[Work required] Your output is to consist only of the line containing "Given: Click the words" and the lines after it, through the end of the data, reproduced exactly.

[Source records]
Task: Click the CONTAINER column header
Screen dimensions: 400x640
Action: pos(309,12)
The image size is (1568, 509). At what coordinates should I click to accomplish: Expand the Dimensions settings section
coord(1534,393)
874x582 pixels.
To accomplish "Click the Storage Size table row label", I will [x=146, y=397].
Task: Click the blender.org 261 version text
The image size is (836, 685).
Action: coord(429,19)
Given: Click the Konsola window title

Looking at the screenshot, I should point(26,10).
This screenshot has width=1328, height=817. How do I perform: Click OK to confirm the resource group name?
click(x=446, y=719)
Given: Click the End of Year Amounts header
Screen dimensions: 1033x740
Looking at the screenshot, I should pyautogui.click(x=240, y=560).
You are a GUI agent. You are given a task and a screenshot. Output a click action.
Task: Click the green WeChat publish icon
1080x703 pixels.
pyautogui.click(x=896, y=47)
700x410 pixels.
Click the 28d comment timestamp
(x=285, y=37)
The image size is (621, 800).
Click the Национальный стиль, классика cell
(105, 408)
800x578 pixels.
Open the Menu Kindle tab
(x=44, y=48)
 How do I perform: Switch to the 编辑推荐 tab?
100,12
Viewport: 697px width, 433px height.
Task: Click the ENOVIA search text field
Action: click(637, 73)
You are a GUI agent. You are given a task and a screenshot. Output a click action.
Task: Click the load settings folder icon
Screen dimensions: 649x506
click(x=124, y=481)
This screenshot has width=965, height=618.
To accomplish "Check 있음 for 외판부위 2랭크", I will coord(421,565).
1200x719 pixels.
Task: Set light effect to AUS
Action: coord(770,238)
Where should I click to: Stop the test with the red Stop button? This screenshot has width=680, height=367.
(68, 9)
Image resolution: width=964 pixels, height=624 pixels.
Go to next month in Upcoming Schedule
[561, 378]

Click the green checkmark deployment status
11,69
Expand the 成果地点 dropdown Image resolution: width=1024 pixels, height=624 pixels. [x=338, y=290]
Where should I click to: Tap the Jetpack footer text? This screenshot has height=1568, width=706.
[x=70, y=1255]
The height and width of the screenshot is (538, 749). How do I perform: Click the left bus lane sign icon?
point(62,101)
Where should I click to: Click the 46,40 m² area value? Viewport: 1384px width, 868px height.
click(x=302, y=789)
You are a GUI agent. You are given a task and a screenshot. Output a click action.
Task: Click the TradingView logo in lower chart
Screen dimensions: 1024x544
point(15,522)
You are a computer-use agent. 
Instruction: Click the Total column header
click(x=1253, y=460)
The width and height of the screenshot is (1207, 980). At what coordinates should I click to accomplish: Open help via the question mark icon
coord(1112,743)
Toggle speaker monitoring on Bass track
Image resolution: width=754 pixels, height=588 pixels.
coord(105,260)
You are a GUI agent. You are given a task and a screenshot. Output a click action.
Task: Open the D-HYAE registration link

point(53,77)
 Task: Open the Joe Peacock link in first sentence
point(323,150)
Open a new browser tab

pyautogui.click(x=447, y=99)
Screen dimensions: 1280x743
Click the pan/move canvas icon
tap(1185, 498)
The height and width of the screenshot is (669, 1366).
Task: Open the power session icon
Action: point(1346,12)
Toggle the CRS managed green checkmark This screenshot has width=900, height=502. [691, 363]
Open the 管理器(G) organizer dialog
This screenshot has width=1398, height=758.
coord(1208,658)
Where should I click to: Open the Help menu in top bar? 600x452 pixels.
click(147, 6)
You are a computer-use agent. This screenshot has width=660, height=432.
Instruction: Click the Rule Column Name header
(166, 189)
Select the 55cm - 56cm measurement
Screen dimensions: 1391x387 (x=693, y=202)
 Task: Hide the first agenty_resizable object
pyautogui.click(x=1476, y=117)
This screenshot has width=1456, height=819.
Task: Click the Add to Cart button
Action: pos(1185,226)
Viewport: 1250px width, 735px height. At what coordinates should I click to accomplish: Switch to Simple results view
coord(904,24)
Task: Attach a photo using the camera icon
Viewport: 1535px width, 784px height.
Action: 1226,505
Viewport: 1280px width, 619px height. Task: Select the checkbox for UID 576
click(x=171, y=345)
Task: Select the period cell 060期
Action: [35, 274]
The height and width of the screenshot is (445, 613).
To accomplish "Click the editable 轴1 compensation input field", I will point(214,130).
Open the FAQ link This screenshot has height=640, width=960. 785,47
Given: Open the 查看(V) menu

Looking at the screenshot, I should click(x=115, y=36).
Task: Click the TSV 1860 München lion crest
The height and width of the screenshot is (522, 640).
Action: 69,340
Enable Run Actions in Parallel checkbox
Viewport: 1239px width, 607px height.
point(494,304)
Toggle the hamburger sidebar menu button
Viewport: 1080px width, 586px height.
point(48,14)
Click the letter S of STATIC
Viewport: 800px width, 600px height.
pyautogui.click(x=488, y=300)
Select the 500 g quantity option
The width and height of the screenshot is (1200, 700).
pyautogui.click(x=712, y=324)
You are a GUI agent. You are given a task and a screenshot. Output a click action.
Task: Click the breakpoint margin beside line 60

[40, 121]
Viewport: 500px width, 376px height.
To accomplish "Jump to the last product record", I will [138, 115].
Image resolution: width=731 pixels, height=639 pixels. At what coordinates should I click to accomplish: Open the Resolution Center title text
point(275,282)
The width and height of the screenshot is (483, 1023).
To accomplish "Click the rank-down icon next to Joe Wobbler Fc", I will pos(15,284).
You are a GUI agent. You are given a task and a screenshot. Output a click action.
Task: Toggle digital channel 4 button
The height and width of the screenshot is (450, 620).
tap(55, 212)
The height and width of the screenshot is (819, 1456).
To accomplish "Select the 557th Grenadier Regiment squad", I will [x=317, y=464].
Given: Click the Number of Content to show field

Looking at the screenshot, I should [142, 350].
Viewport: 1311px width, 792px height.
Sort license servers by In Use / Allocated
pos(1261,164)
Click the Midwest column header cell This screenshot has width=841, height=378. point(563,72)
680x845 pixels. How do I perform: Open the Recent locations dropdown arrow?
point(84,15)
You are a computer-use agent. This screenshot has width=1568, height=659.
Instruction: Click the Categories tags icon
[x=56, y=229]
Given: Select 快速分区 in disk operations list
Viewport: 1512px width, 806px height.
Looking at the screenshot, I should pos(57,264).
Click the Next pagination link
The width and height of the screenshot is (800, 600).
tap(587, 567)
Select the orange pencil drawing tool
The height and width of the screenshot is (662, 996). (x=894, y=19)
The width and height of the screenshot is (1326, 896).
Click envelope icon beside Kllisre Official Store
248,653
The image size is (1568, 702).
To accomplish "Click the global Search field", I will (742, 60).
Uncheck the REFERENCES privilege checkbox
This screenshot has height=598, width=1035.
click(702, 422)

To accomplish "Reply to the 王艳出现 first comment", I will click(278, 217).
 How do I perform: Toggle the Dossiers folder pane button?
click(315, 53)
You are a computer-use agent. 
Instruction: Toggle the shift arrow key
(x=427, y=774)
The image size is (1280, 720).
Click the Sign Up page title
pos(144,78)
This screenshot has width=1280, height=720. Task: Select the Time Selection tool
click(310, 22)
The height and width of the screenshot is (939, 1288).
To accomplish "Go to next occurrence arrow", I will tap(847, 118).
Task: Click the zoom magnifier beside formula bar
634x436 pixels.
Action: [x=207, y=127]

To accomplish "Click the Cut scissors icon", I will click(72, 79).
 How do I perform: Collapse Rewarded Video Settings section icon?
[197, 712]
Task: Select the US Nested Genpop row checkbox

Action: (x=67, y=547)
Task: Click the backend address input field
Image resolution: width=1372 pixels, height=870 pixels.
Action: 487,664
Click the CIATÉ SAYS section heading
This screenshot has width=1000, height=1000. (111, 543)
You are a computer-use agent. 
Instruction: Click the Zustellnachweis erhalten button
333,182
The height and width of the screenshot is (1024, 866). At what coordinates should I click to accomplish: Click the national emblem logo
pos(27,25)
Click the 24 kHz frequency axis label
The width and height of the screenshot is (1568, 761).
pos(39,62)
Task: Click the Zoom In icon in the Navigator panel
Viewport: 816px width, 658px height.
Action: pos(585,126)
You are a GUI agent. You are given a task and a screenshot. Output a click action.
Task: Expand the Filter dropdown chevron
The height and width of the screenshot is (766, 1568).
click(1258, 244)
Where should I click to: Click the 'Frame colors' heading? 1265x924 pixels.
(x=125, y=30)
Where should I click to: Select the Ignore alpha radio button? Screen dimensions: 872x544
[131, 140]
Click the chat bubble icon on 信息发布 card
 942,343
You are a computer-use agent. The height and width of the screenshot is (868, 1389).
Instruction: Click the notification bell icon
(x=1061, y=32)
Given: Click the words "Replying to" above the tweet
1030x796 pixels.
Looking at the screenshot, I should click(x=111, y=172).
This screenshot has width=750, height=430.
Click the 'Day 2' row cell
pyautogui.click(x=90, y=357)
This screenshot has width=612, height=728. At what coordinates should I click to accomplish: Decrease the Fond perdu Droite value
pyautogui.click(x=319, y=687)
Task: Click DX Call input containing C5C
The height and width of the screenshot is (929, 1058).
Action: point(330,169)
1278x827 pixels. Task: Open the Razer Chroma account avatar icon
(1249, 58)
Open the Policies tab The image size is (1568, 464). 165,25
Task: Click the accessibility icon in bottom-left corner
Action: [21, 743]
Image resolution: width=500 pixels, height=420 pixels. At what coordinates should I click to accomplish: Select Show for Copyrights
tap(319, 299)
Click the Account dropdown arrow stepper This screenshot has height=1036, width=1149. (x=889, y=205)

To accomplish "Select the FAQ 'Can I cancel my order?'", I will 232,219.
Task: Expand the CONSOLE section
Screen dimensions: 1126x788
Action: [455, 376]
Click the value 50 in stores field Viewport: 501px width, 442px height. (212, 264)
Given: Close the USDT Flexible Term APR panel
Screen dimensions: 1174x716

[Task solution]
Given: Click the words "Replying to" above the tweet
1030x796 pixels.
Looking at the screenshot, I should click(x=111, y=172).
This screenshot has width=750, height=430.
Click the 'Day 2' row cell
pyautogui.click(x=90, y=357)
This screenshot has width=612, height=728. At what coordinates should I click to accomplish: Decrease the Fond perdu Droite value
pyautogui.click(x=319, y=687)
Task: Click DX Call input containing C5C
The height and width of the screenshot is (929, 1058).
Action: point(330,169)
1278x827 pixels. Task: Open the Razer Chroma account avatar icon
(1249, 58)
Open the Policies tab The image size is (1568, 464). 165,25
Task: Click the accessibility icon in bottom-left corner
Action: [21, 743]
Image resolution: width=500 pixels, height=420 pixels. At what coordinates should I click to accomplish: Select Show for Copyrights
tap(319, 299)
Click the Account dropdown arrow stepper This screenshot has height=1036, width=1149. (x=889, y=205)

To accomplish "Select the FAQ 'Can I cancel my order?'", I will 232,219.
Task: Expand the CONSOLE section
Screen dimensions: 1126x788
Action: [455, 376]
Click the value 50 in stores field Viewport: 501px width, 442px height. (212, 264)
Given: Close the USDT Flexible Term APR panel
Screen dimensions: 1174x716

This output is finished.